Inspired by Nature.
Amy Kelley (ed.)
2000. Falcon, Helena, MT. ISBN 1-56044-920-9

Excerpts

Edward Abbey
To me the desert is stimulating, exciting, exacting; I feel no temptation to sleep or to relax into occult dreams but rather an opposite effect which sharpens and heightens vision, touch, hearing, taste and smell. Each stone, each plant, each grain of sand exists in and for itself with a clarity that is undimmed by any suggestion of different realm.

Wendell Berry
These obscuring preconceptions were once superstitious or religious. Now they are mechanical. The figure representative of the earlier era was that of the otherworldly man who thought and said much more about where he would go when he died than about where he was living.

John Burroughs
Human and artificial sounds and objects thrust themselves upon us; they are within our sphere, so to speak: but the life of nature we must meet halfway; it is shy, withdrawn, and blends itself with a vast neutral background.

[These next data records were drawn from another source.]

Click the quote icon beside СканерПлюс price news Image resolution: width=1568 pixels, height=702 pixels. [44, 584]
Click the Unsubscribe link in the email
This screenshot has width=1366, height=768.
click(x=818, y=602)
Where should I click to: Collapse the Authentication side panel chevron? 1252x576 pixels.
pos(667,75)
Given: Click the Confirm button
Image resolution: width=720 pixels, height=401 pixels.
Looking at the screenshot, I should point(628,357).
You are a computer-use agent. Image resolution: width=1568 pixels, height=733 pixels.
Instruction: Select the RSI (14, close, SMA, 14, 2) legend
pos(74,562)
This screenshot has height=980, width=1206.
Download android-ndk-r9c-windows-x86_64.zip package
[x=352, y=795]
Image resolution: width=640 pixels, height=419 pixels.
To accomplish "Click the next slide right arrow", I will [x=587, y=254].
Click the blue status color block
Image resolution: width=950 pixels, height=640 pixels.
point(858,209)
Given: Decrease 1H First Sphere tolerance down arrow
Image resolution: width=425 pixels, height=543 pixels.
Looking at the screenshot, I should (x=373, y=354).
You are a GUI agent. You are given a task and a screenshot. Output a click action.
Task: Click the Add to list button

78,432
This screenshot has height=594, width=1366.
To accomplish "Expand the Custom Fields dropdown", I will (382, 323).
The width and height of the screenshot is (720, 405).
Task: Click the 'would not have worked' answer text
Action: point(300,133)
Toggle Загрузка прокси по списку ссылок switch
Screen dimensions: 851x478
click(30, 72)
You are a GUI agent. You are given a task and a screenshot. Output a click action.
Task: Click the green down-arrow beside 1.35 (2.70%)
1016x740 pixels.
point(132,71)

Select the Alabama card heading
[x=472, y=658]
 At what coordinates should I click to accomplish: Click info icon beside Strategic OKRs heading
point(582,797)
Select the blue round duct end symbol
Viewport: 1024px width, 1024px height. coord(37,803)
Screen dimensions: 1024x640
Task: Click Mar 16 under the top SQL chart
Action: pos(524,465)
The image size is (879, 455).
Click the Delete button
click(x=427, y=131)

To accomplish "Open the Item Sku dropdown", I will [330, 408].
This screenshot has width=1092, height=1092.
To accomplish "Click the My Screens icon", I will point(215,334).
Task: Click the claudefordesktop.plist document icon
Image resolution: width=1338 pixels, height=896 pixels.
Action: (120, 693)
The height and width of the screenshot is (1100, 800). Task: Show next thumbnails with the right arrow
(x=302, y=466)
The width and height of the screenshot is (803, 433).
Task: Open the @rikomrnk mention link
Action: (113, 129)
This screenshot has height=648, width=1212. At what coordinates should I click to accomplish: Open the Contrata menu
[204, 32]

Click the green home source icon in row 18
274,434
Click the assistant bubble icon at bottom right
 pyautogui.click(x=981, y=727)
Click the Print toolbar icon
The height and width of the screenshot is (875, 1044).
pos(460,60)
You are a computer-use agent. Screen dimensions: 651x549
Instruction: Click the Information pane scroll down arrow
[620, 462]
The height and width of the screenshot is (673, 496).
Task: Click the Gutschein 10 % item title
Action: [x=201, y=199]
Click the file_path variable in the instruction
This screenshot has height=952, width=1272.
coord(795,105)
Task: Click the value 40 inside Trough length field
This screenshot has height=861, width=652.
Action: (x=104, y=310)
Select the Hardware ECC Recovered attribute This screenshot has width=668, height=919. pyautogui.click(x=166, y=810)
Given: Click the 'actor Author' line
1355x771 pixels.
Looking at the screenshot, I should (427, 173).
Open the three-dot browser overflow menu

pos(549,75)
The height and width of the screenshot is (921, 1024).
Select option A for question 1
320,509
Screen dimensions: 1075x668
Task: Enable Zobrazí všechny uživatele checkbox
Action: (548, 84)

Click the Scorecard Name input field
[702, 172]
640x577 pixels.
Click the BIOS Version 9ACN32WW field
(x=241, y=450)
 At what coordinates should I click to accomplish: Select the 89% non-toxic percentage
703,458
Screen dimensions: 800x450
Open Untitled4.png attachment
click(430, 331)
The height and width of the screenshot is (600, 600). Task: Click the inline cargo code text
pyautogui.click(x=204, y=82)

We must be initiated; it is an order the secrets of which are well guarded.

Annie Dillard
Nature's silence is its one remark, and every flake of world is a chip off that old mute and immutable block.

Annie Dillard
What have we been doing all these centuries but trying to call God back to the mountain, or, failing that, raise a peep out of anything that isn't us? What is the difference between a cathedral and a physics lab? Are not they both saying: Hello? We spy on whales and on interstellar radio objects; we starve ourselves and pray till we're blue.

Annie Dillard
At a certain point you say to the woods, to the sea, to the mountains, the world, Now I am ready. Now I will stop and be wholly attentive. You empty yourself and wait, listening. After a time you hear it: there is nothing there. There is nothing but those things only, those created objects, discrete, growing or holding, or swaying, being rained on or raining, held, flooding or ebbing, standing, or spread. You feel the world's word as a tension, a hum, a single chorused note everywhere the same. This is it: this hum is the silence. Nature does utter a peep - just this one. The birds and insects, the meadows and swamps and rivers and stones and mountains and clouds: they all do it; they all don't do it. There is a vibrancy to the silence, a suppression, as if someone were gagging the world. But you wait, you give your life's length to listening, and nothing happens. The ice rolls up, the ice rolls back, and still that single note obtains. The tension, or lack of it, is intolerable. The silence is not actually suppression; instead, it is all there is.

Annie Dillard
The silence is all there is. It is the alpha and the omega. It is God's brooding over the face of the waters; it is the blended note of the ten thousand things, the whine of wings. You take a step in the right direction to pray to this silence, and even to address the prayer to "World". Distinctions blur. Quit your tents. Pray without ceasing.

Gretel Ehrlich
To find what is lost; to lose what is found. Several times I've thought I was losing my mind. Of course, minds aren't literally misplaced; on the contrary, we live too much in them. We listen gullibly, then feel severed because of the mind's clever tyrannies.

Gretel Ehrlich
Some days I think this one place isn't enough. That's when nothing is enough, when I want to live multiple lives and have the know-how and guts to live without limits. Those days, like today, I walk with a purpose but no destination. Only then do I see, at least momentarily, that most everything is here.

Aldo Leopold
Is education possibly a process of trading awareness for things of lesser worth?

Wallace Stenger
We are creatures shaped by our experiences; we like what we know, more often than we know what we like.

Wallace Stenger
Dutton describes a process of westernization of the perceptions that has to happen before the West is beautiful to us. You have to get over the color green; you have to quit associating beauty with gardens and lawns; you have to get used to an inhuman scale; you have to understand geological time.

Wallace Stenger
Perception, like art and literature, like history, is an artifact, a human creation, and it is not created overnight.

Henry David Thoreau
We must learn to reawaken and keep ourselves awake, not by mechanical aids, but by an infinite expectation of the dawn, which does not forsake us in our soundest sleep.